:: Gekozen fragment ::
D66 MEP Gerbrandy reageert op onze kritiek - maar overtuigt niet.
Gerbrandy is dus zijn woord nagekomen. Hulde daarvoor uiteraard! Helaas is de inhoud van de reactie iets minder prijzenswaardig. Hij trapt af door een ogenschijnlijk wagenwijd openstaande deur nog wat verder in te duwen: Duurzaamheid is niet links. In ieder geval niet meer. Duurzaamheid gaat namelijk over schaarste en de economie. Als het debat over energievoorziening zou gaan, dan zou dat inderdaad kloppen. Geen enkel rechtsdenkend wezen zal vrijwillig afhankelijk willen blijven van energievarianten die alleen voorradig zijn in de schurkenstaten van deze wereld. Maar dit soort duurzaamheid heeft niets te maken het debat over palmolie. Begrippen als schaarste zijn op palmolie niet of nauwelijks van toepassing.
Dan het bewijs voor het bestaan van een economische noodzaak tot duurzaamheid. Unilever heeft aangekondigd in 2020 100% duurzaam te willen produceren. (...) De markt voor duurzaam beleggen is in 3 jaar verdubbeld stond afgelopen maandag nog in het Financiële Dagblad. Ik zie werkelijk niet in wat hier een bewijs aan is. Unilever loopt al sinds jaar en dag voorop met allerhande sociale projecten waar in de regel weinigen op zitten te wachten en die bovendien geld kosten dat beter besteed kan worden aan andere zaken. Maar dat lijkt vooral een geval van welbegrepen zakelijk eigenbelang van de kant van Unilever. Het weet dat de eigen uitgesproken voorkeur voor duurzame produktiemethoden onherroepelijk leidt tot hogere produktiekosten - en dus tot stijgende prijzen voor Unileverprodukten. Omdat het bedrijf al eens
tegen de lamp is gelopen bij een poging deze stijgende kosten af te wentelen op de consument door middel van illegale prijsafspraken met concurrenten, probeert het het nu maar via de wetgevingsroute. Door de eigen voorkeuren tot bindende standaarden te verheffen, hoopt het de concurrentie op legale wijze tot dezelfde prijsopdrijvende produktiemethoden te dwingen. Dat het ontwikkelingslanden door Unilevers inspanningen lastig wordt gemaakt om via internationale vrijhandel tot ontwikkeling te komen, lijkt het bedrijf niet echt te interesseren - en Gerbrandy blijkbaar ook niet.

:: Lijst met records ::
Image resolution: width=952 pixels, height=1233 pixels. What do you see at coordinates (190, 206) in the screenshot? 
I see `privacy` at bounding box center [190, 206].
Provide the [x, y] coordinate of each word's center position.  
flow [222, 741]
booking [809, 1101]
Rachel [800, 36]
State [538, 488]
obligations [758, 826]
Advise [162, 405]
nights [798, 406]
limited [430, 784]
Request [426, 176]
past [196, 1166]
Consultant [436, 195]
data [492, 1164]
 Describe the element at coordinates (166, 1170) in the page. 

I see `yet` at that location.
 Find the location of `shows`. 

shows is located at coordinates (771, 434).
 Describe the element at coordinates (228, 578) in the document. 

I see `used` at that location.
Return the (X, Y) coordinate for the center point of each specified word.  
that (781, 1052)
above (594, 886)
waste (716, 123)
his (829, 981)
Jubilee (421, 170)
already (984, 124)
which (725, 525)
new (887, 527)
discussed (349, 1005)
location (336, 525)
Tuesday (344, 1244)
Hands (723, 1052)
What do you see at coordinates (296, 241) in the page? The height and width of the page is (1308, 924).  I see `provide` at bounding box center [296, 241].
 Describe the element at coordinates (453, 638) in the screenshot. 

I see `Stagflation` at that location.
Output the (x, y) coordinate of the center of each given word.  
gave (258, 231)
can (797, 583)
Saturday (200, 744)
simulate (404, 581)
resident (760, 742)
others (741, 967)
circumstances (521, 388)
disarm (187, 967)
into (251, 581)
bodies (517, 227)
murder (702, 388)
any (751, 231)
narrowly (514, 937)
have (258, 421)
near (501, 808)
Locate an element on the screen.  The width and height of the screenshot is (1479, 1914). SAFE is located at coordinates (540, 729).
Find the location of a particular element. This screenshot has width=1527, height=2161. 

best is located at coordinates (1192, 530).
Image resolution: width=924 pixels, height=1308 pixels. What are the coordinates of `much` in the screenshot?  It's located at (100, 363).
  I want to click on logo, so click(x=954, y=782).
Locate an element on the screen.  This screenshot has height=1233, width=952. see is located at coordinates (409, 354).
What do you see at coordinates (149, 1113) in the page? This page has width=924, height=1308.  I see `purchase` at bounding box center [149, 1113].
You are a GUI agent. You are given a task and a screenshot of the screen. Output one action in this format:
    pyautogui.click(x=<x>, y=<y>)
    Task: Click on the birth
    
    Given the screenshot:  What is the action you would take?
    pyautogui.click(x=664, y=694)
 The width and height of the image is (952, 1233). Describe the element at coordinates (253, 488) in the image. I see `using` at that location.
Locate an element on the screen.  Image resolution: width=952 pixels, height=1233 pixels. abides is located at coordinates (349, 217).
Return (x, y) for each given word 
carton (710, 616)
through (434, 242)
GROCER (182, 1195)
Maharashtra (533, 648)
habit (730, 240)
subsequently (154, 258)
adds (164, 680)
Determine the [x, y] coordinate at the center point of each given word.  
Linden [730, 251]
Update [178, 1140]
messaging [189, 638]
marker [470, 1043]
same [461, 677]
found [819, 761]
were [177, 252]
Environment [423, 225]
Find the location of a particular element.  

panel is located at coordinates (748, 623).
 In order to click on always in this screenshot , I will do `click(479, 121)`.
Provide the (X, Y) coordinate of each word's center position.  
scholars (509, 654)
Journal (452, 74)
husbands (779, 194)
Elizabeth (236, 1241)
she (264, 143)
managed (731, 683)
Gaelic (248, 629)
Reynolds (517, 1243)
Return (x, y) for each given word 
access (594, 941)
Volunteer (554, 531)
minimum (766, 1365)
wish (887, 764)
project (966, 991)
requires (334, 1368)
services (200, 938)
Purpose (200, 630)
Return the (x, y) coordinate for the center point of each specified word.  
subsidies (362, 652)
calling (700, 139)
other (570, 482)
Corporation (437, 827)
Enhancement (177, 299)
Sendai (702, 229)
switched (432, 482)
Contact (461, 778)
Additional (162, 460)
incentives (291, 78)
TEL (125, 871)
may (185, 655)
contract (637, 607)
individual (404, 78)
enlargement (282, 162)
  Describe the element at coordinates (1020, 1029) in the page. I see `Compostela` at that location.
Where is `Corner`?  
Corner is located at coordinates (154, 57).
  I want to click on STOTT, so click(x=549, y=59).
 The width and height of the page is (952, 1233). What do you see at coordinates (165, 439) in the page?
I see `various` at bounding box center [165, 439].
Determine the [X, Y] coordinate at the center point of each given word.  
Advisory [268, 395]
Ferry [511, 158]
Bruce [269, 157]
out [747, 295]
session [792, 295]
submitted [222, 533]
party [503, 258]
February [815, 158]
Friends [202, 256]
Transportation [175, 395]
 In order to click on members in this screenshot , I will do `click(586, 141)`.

:: Opdracht A ::
Neem uit het gekozen fragment het stuk dat opent met de woorden waarin "D66 MEP Gerbrandy" staat en sluit met "nauwelijks van toepassing.", en zet daarin "sojaolie" op de plaats van "palmolie".
:: Opdracht B ::
Wat heeft Unilever volgens het gekozen fragment voor 2020 aangekondigd?

:: Juist antwoord A ::
D66 MEP Gerbrandy reageert op onze kritiek - maar overtuigt niet.
Gerbrandy is dus zijn woord nagekomen. Hulde daarvoor uiteraard! Helaas is de inhoud van de reactie iets minder prijzenswaardig. Hij trapt af door een ogenschijnlijk wagenwijd openstaande deur nog wat verder in te duwen: Duurzaamheid is niet links. In ieder geval niet meer. Duurzaamheid gaat namelijk over schaarste en de economie. Als het debat over energievoorziening zou gaan, dan zou dat inderdaad kloppen. Geen enkel rechtsdenkend wezen zal vrijwillig afhankelijk willen blijven van energievarianten die alleen voorradig zijn in de schurkenstaten van deze wereld. Maar dit soort duurzaamheid heeft niets te maken het debat over sojaolie. Begrippen als schaarste zijn op sojaolie niet of nauwelijks van toepassing.

:: Juist antwoord B ::
Dat het in 2020 100% duurzaam wil produceren.